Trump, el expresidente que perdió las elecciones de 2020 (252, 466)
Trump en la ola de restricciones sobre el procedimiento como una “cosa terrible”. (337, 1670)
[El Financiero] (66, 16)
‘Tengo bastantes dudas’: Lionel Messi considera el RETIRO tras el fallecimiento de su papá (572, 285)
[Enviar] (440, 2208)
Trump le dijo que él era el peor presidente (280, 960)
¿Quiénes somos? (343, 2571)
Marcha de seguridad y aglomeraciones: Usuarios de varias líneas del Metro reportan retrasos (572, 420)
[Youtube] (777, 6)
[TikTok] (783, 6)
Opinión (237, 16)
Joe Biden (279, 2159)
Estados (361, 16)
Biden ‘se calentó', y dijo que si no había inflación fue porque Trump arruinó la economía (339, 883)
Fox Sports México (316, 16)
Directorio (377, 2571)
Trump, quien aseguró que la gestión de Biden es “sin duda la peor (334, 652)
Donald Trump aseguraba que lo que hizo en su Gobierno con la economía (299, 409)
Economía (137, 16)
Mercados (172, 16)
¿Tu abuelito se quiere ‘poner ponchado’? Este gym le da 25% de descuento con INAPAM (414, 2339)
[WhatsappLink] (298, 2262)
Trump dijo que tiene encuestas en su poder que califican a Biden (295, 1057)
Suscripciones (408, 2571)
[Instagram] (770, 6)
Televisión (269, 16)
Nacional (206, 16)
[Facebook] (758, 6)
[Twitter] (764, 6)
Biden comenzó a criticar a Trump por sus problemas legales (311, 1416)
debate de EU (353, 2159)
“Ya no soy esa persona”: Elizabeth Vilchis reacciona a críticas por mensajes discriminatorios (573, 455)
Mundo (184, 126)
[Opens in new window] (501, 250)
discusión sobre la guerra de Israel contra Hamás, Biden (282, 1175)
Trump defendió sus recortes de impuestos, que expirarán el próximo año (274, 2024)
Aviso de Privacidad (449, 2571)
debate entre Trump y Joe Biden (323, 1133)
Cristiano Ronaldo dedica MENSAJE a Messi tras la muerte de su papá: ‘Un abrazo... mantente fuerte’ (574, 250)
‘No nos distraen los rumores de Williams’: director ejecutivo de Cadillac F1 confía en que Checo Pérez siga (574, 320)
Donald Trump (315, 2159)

☆ ☆ ☆ ☆ ☆

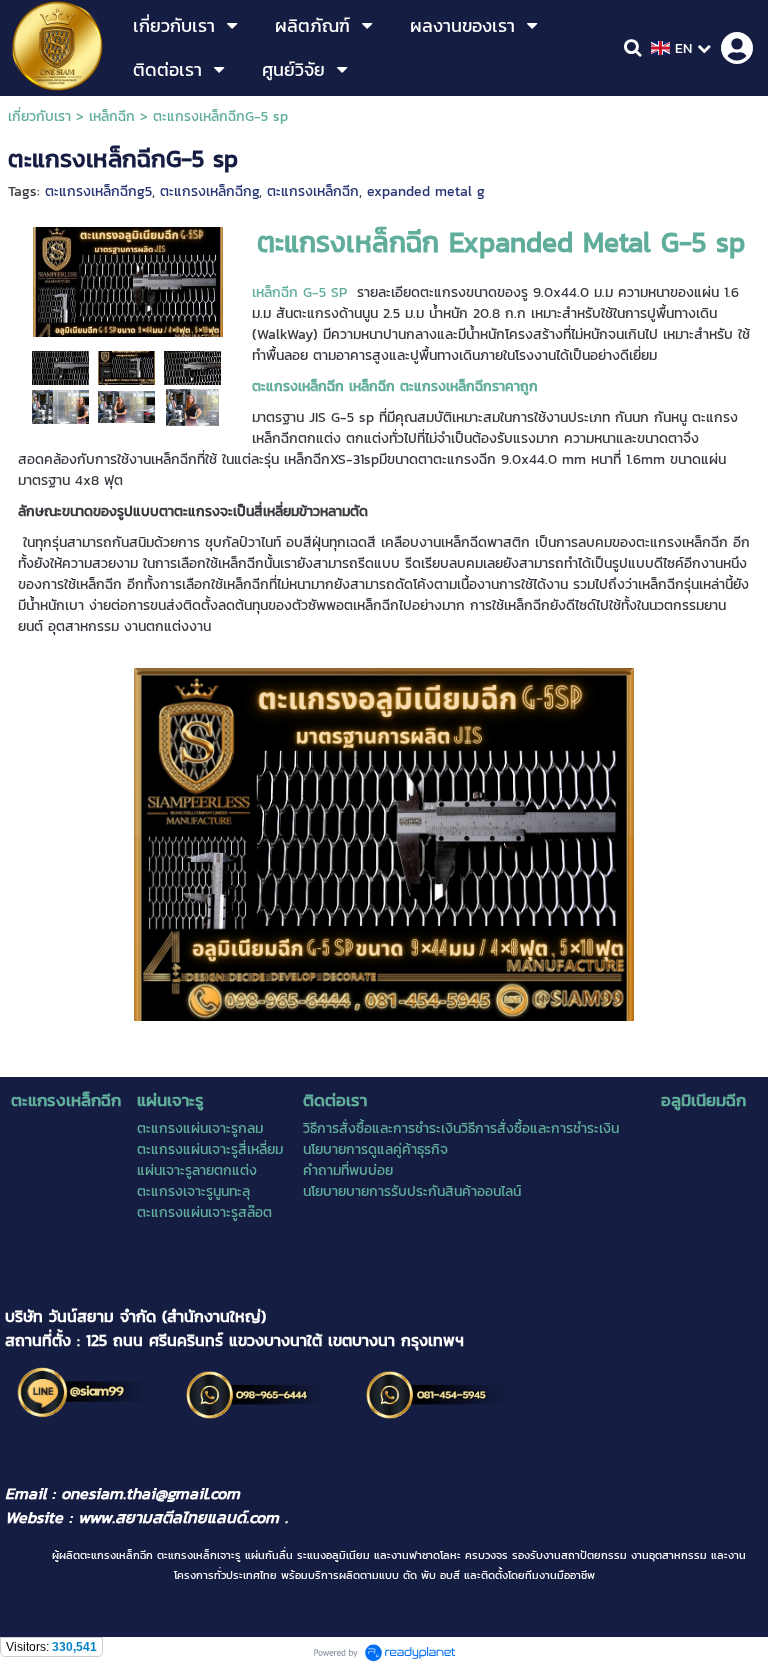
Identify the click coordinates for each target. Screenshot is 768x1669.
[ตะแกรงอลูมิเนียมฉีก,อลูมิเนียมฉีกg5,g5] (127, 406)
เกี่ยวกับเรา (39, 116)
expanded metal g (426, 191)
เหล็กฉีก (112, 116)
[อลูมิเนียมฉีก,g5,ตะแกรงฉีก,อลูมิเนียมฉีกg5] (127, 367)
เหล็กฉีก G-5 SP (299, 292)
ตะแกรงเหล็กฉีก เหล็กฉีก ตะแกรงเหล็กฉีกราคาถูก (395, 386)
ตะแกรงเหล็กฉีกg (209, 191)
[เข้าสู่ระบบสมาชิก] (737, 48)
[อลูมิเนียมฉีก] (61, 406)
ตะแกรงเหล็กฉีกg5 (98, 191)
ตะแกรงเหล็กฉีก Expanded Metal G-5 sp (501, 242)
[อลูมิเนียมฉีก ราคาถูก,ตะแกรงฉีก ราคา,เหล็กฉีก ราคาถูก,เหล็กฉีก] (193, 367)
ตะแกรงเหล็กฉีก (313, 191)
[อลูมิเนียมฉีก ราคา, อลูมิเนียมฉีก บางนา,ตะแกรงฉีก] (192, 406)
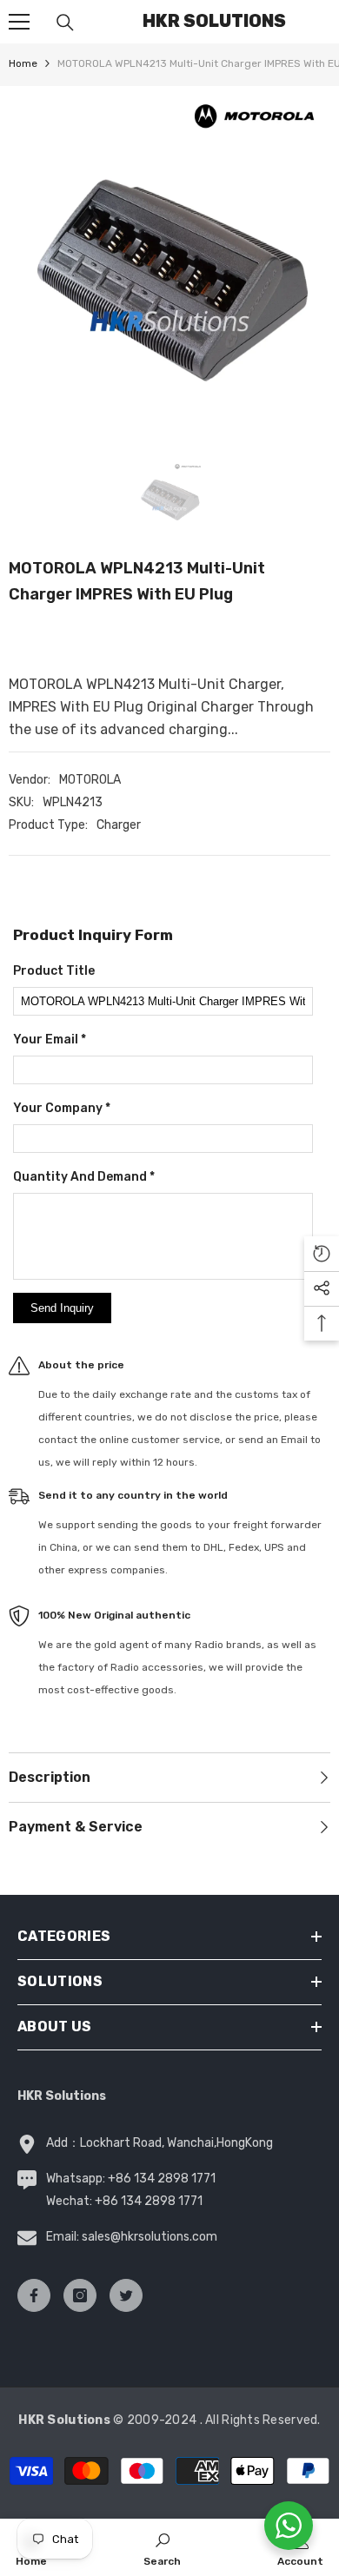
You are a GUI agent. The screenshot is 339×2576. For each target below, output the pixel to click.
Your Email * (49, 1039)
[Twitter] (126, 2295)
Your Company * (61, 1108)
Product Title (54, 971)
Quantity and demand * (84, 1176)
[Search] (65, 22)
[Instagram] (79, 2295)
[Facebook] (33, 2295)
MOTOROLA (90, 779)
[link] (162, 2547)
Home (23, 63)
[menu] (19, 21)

☆ ☆ ☆ ☆ ☆

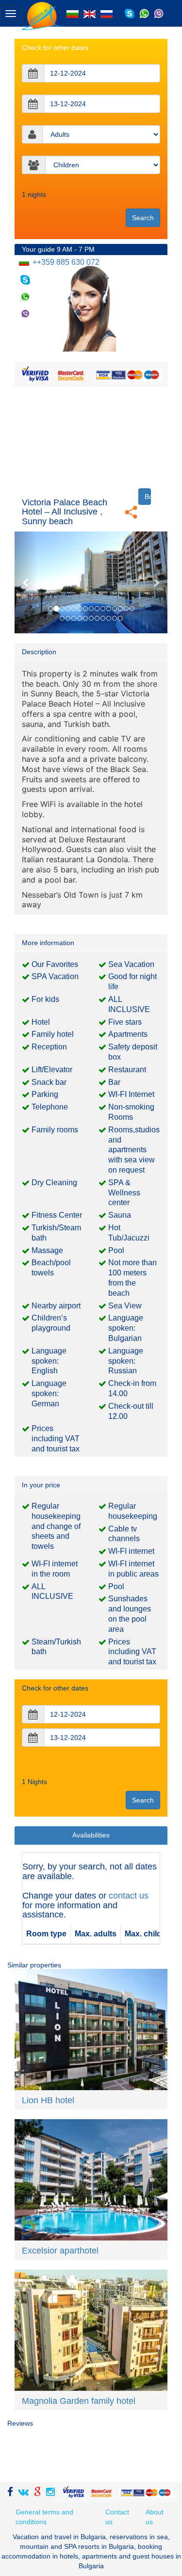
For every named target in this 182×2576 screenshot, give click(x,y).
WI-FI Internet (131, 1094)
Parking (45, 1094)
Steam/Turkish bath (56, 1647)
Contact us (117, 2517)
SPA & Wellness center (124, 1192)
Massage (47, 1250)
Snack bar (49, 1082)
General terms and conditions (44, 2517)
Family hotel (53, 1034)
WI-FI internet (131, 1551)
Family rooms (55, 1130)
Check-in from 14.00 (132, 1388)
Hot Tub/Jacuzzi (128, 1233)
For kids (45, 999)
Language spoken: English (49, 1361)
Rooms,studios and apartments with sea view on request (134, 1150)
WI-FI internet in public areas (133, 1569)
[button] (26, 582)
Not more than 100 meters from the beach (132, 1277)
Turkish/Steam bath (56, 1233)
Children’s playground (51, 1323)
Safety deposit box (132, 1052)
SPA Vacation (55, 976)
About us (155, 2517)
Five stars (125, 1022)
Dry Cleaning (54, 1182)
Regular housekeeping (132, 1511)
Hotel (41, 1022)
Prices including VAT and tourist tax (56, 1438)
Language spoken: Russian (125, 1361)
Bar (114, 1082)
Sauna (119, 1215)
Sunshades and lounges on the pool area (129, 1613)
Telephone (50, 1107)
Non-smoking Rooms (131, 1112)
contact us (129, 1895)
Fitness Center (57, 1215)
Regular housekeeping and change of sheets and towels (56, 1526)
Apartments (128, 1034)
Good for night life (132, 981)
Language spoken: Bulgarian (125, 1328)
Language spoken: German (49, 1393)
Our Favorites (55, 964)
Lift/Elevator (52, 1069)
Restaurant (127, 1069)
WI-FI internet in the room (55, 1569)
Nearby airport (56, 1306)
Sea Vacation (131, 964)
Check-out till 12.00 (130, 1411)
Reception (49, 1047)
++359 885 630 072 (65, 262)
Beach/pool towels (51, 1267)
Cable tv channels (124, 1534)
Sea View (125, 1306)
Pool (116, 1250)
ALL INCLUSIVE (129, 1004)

☆ ☆ ☆ ☆ ☆

§ EXERCISE:
Reproduce exactly the lines of the records above from the one with "Nearby airport (56, 1306)" to the one with "ALL INCLUSIVE (129, 1004)", both included, and leave out everything else.

§ TASK SOLUTION:
Nearby airport (56, 1306)
Sea Vacation (131, 964)
Check-out till 12.00 (130, 1411)
Reception (49, 1047)
++359 885 630 072 (65, 262)
Beach/pool towels (51, 1267)
Cable tv channels (124, 1534)
Sea View (125, 1306)
Pool (116, 1250)
ALL INCLUSIVE (129, 1004)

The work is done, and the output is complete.